The theory in traditional Chinese medicine is that rather than using a single herb or a single formulation to treat an infection like flu, a collection of herbs and formulas working together will produce a better response in the patient. Many of these formulations evaluated in large scale studies in China from the 1950s through the 1970s claimed to demonstrate preventive properties. These findings, which appeared in Chinese medical journals and books, were reviewed at the Institute for Traditional Medicine (ITM) in Oregon. In a 2006 report, Subhuti Dharmananda, PhD, Director of ITM, explained that “while there is insufficient proof from these studies that Chinese herbal therapies can cure or impede influenza because of problems in methodology and reporting, practitioners of Chinese medicine and their patients are convinced of the efficacy of this approach.”

Routine prescription of Chinese herbs for seasonal flu or other therapeutic applications continues to be limited primarily to those countries like China, Japan and Korea where traditional herbal medicine is officially recognized.
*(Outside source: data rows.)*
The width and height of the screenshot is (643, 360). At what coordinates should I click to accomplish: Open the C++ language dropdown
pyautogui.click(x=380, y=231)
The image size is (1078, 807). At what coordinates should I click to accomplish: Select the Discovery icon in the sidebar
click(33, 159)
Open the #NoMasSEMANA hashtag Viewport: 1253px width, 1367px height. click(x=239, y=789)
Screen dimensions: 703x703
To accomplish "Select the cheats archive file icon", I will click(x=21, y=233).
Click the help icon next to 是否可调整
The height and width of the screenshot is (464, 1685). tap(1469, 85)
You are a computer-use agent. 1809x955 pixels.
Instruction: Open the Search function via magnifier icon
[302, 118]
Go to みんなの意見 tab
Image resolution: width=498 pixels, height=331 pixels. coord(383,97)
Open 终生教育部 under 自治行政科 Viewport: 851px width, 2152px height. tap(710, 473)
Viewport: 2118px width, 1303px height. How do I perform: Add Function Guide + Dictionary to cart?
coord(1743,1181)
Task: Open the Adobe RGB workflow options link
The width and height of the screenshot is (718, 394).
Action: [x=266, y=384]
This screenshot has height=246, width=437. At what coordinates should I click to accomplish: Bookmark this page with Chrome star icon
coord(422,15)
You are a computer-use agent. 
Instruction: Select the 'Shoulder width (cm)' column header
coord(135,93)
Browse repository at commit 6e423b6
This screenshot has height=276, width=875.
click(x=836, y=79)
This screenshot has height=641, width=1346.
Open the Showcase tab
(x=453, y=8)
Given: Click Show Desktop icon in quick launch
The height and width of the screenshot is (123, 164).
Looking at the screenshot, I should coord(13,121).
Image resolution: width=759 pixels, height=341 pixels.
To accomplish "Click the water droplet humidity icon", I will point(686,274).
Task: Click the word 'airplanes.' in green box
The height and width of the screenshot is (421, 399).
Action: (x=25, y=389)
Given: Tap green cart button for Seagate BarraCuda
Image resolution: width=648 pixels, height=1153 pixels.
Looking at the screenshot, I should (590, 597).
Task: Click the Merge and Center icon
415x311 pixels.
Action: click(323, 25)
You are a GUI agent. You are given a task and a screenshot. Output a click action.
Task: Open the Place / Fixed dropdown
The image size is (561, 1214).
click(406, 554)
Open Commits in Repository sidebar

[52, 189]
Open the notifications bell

In other countries, including the US, herbs are available mainly through the work of licensed acupuncturists, naturopaths, and other non-M.D. practitioners, as well as through direct marketing of products to consumers.

Although Chinese research has recently been tainted by allegations of widespread fraud,
there is clearly much to be learned from the potential use of herbs to treat various diseases including swine flu. As Americans turn more and more to alternative medicine, it will be critical to have good scientific data to document the safety and efficacy of herbal formulations. It is important to remember that herbs, though “natural” often have strong medicinal properties that may include dangerous side effects.